[Collected data entries]
⟨
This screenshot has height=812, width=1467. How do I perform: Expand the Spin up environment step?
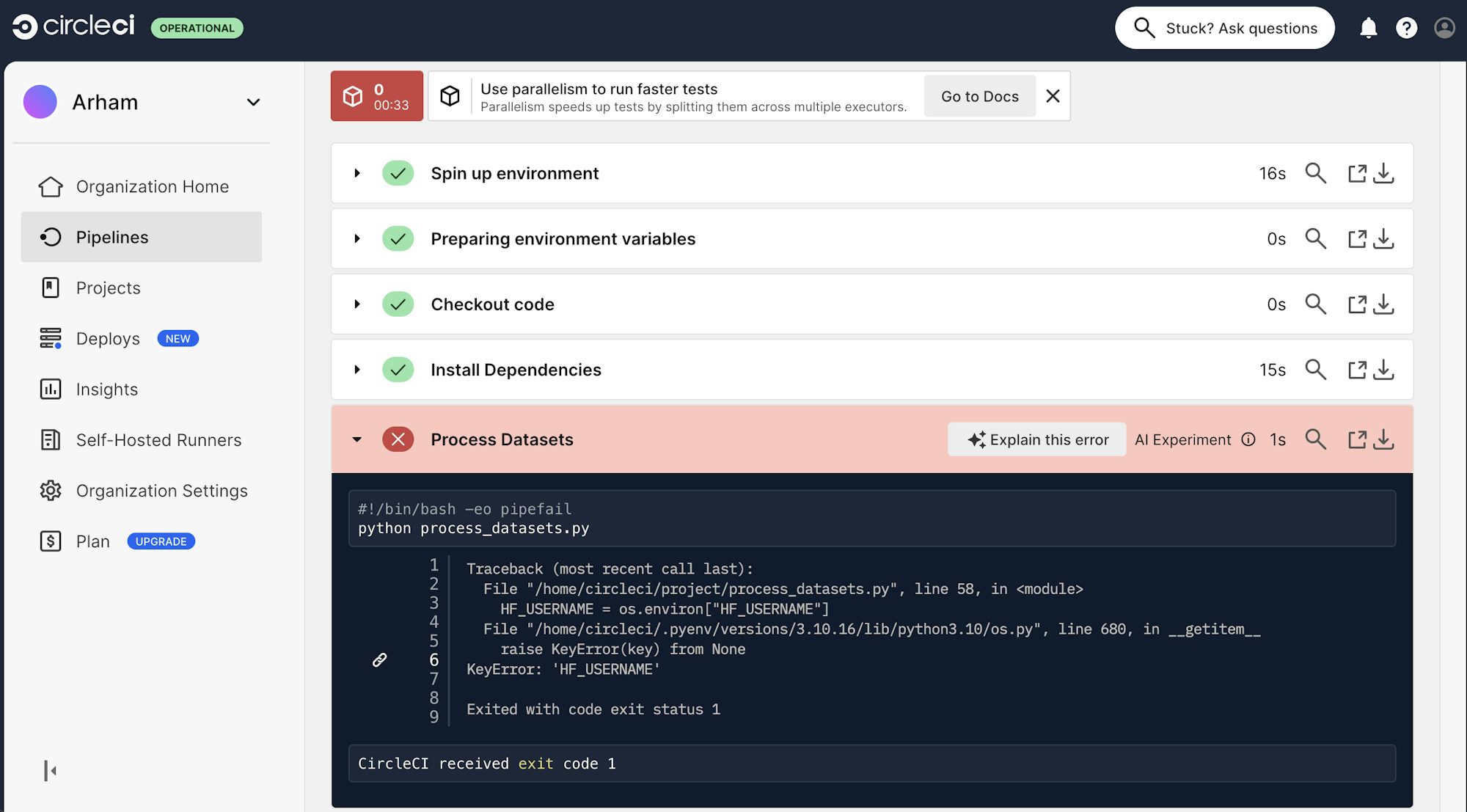357,173
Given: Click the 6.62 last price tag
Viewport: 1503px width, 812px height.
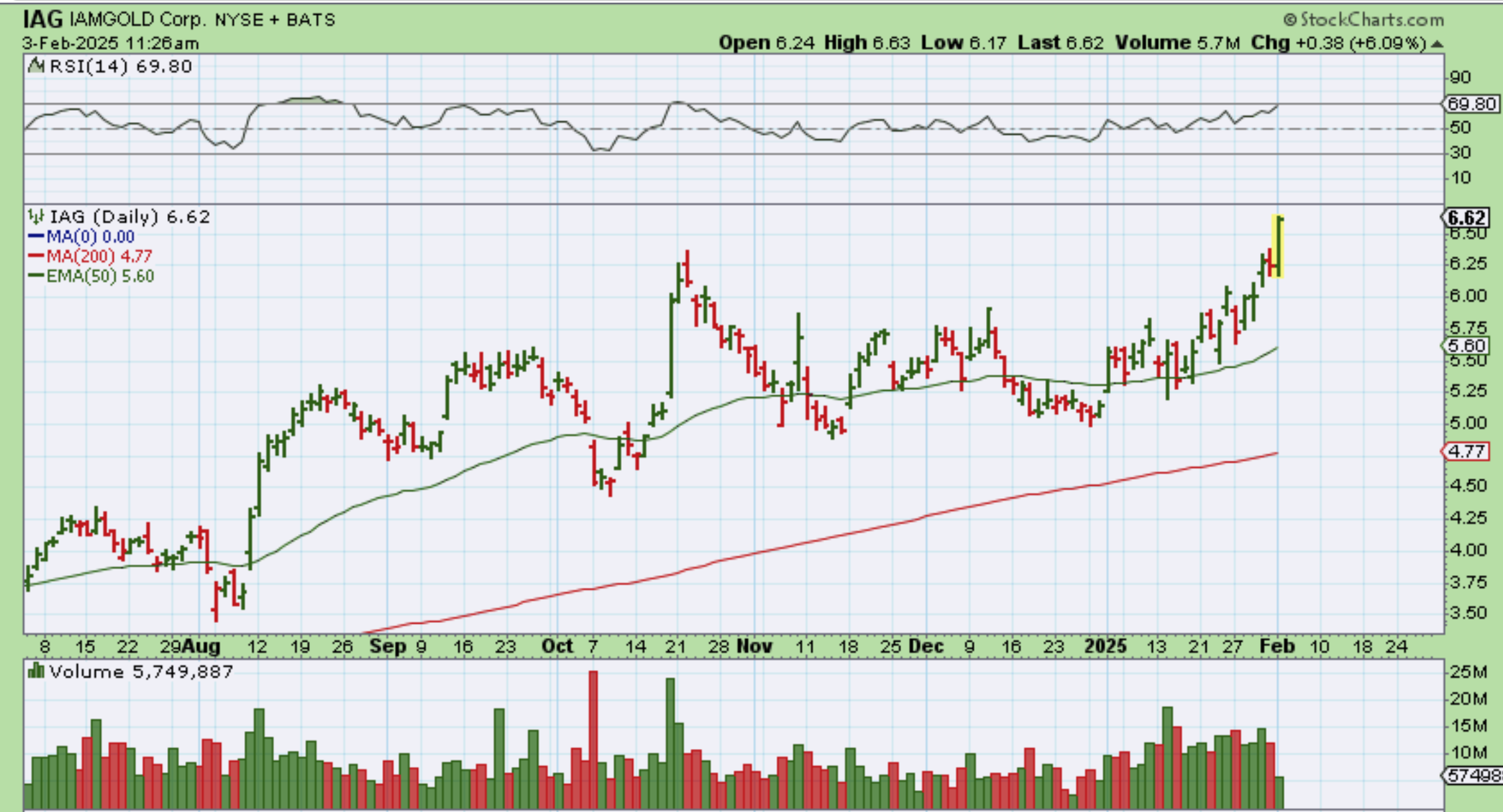Looking at the screenshot, I should click(1467, 218).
⟩
The task: Every line from the one that holds "Given: Click the 6.62 last price tag" to the last line of the records above goes into the answer, exactly as written; nothing else does, and no picture does either.

Written solution:
Given: Click the 6.62 last price tag
Viewport: 1503px width, 812px height.
Looking at the screenshot, I should click(1467, 218).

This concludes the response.